20.04.13

 

Existen varios tipos de errores en la medicina. El error en el diagnóstico de una enfermedad suele acarrear la imposibilidad de que se logre dar con el tratamiento adecuado para tratarla. Puede también que se acierte en el diagnóstico y se yerre en el tratamiento. El resultado es el mismo en ambos casos: el paciente enferma más e incluso puede morir.

Ahora bien, lo que apenas se da en la actividad médica es el hecho de que se dé un diagnóstico acertado, se conozca el tratamiento que debe prescribirse y se opte por no hacer nada. En ese caso, solo cabe acusar al médico de ser un delincuente malvado y perverso.

Si pasamos de la salud física a la espiritual, las cosas no cambian. La actual crisis de la Iglesia -falta de vocaciones, falta de práctica sacramental de los bautizados, etc- tiene unas causas muy claras para todos aquellos que tengan un poco de discernimiento. En todo caso, corresponde a los médicos del alma dar el diagnóstico y el tratamiento adecuado. Y esos médicos del alma son nuestros pastores.

Podría hablar de la situación en otras naciones, pero me fijaré en España. El 30 de marzo del 2006, la Conferencia Episcopal Española publicó el documento “Teología y secularización en España a los cuarenta años de la clausura del Concilio Vaticano II”. Si quieren ustedes conocer un diagnóstico veraz -incluso “optimista"- sobre la enfermedad que más afecta a la Iglesia de este país, lean con detenimiento ese texto.

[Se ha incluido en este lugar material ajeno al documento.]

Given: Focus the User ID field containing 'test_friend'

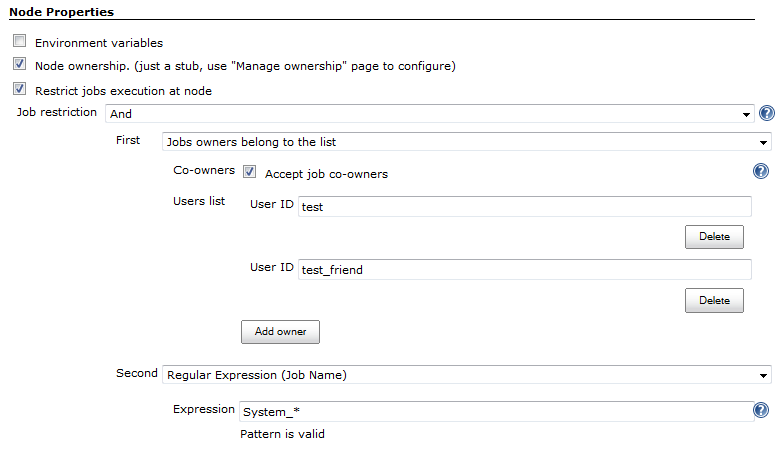Looking at the screenshot, I should pyautogui.click(x=524, y=269).
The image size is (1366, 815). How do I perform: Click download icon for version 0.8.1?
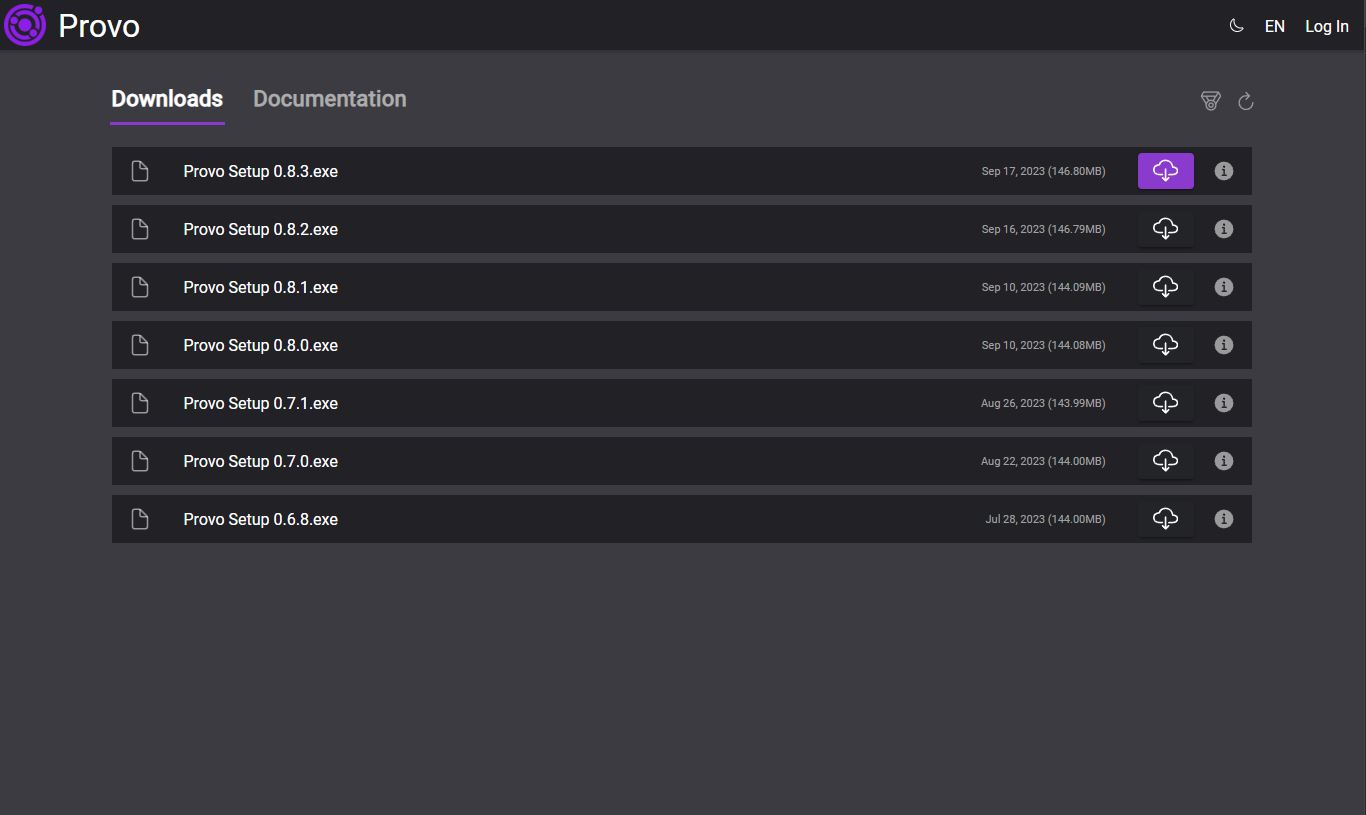coord(1165,287)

Ahora bien, ¿qué se espera de un médico de almas? ¿el mero diagnóstico de la enfermedad o que ponga los medios eficaces para atajarla? ¿alguien se imagina a un oncólogo diciéndole a un paciente que tiene cáncer y mandándole a casa sin ofrecerle el tratamiento para intentar curarle?

A veces ocurren cosas que superan ya todo límite razonable y que hacen palidecer la fe de muchos fieles. Por ejemplo, a una diócesis arrasada por la secularización, en la que las vocaciones al sacerdocio y la vida religiosa brillan por su ausencia, se envía un nuevo obispo que tiene intención de hacer las cosas bien para ver si, a medio-largo plazo, se puede recuperar el tono espiritual de dicha iglesia local. Como suele ocurrir en el ámbito físico, los tratamientos fuertes suelen tener secuelas incómodas para el enfermo. En el caso de una diócesis moribunda, el obispo se encontrará con la resistencia de aquellos que quieren que todo siga igual, que llevan tanto tiempo viviendo en la bazofia espiritual, respirando el humo de Satanás introducido en su iglesia, que son incapaces de disfrutar de una bocanada de aire limpio. Aun así, si el obispo es fiel a Dios, no cejará en su empeño de sanar al pueblo que se le ha encomendado.

Pues bien, de repente, y sin saber muy bien por qué -o sabiéndolo demasiado- alguien toma la decisión de llevarse a ese obispo a otro lugar y manda a otro pastor que representa exactamente la vuelta a la situación previa. Es como si a un enfermo de cáncer que empieza a ver como su tumor se va reduciendo, de repente le inyectan en vena células cancerígenas. ¿Qué o quién puede salvar a ese enfermo? ¿Y qué debemos pensar de los responsables de dicha acción?

Un enfermo puede recaer por diversas razones. Pero cuando el responsable de la recaída es el médico, no cabe hacer otra cosa que retirar al enfermo de las manos de ese galeno irresponsable y lanzar un claro aviso al órgano superior encargado de decidir quién puede ser médico.

Existe una tentación muy atrayente para los médicos necios. Se trata de recomendar al enfermo que vaya a la peluquería y al esteticista para que le peine y le maquille de tal manera que pueda aparecer ante el mundo como una persona sana. Pero la enfermedad sigue por dentro. Por más jornadas festivas a las que asista, su muerte es segura.

El optimismo pelagiano se lleva mal con los verdaderos profetas de nuestro tiempo. Finalmente, los pocos que advierten de que si las cosas no cambian, la situación puede convertirse en irreparable, son vistos como pájaros de mal agüero, como profetas de calamidades y como enemigos de la comunión eclesial. Como si la comunión de los moribundos espirituales sirviera de algo. La paz de los cementerios es silenciosa, tranquila, apacible. Pero en los cementerios solo hay muerte. En muchas de nuestras iglesias también habrá solo muerte si los médicos no pasan de dar el diagnóstico adecuado a dar el tratamiento adecuado. A ellos pedirá cuentas Dios.

Recemos intensamente por nuestros pastores. Que sientan nuestro apoyo y nuestro cariño filial. Todos tenemos parte de responsabilidad. Y no vale la excusa de que otros la tienen más que nosotros.